----- THE DATA

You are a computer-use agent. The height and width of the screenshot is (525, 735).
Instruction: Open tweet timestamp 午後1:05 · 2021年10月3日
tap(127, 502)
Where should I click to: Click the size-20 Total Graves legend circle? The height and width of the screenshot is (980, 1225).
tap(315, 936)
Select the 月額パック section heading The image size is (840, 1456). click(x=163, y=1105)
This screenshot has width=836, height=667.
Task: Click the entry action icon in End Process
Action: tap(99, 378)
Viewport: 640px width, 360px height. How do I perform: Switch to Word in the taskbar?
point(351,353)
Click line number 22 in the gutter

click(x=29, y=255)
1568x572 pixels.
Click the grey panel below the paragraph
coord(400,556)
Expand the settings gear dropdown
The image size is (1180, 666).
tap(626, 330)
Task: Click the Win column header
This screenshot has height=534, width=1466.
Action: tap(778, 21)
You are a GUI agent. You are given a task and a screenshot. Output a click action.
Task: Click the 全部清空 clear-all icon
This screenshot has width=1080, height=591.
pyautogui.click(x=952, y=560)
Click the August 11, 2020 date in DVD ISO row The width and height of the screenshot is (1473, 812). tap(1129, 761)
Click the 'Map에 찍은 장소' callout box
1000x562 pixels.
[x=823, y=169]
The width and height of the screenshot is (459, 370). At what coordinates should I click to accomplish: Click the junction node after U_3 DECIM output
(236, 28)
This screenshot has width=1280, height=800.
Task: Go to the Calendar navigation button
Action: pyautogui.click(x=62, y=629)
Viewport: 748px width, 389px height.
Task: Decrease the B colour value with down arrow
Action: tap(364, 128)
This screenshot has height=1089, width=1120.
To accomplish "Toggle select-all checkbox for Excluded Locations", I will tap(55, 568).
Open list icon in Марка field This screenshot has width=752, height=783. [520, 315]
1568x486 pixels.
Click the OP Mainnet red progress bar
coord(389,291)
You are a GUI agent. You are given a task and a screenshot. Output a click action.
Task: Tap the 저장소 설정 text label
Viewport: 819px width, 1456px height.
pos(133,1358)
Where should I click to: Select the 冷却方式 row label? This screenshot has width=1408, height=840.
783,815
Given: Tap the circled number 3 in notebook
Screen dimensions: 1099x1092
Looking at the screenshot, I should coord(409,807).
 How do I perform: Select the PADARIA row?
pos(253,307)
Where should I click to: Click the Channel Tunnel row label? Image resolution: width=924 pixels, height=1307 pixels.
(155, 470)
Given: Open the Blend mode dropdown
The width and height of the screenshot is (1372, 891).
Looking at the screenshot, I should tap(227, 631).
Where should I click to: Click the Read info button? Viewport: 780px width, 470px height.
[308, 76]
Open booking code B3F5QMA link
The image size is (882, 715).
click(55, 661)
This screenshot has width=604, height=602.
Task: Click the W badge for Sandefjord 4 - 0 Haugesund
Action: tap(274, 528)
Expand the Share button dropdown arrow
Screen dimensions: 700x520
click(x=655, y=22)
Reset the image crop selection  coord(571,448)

----------

## WHAT IS EXPECTED
Give only the lines from the one holding "This screenshot has height=1089, width=1120." through the one holding "Given: Open the Blend mode dropdown", each restated exactly as it appears above.

## COMPLETED TASK
This screenshot has height=1089, width=1120.
To accomplish "Toggle select-all checkbox for Excluded Locations", I will tap(55, 568).
Open list icon in Марка field This screenshot has width=752, height=783. [520, 315]
1568x486 pixels.
Click the OP Mainnet red progress bar
coord(389,291)
You are a GUI agent. You are given a task and a screenshot. Output a click action.
Task: Tap the 저장소 설정 text label
Viewport: 819px width, 1456px height.
pos(133,1358)
Where should I click to: Select the 冷却方式 row label? This screenshot has width=1408, height=840.
783,815
Given: Tap the circled number 3 in notebook
Screen dimensions: 1099x1092
Looking at the screenshot, I should coord(409,807).
 How do I perform: Select the PADARIA row?
pos(253,307)
Where should I click to: Click the Channel Tunnel row label? Image resolution: width=924 pixels, height=1307 pixels.
(155, 470)
Given: Open the Blend mode dropdown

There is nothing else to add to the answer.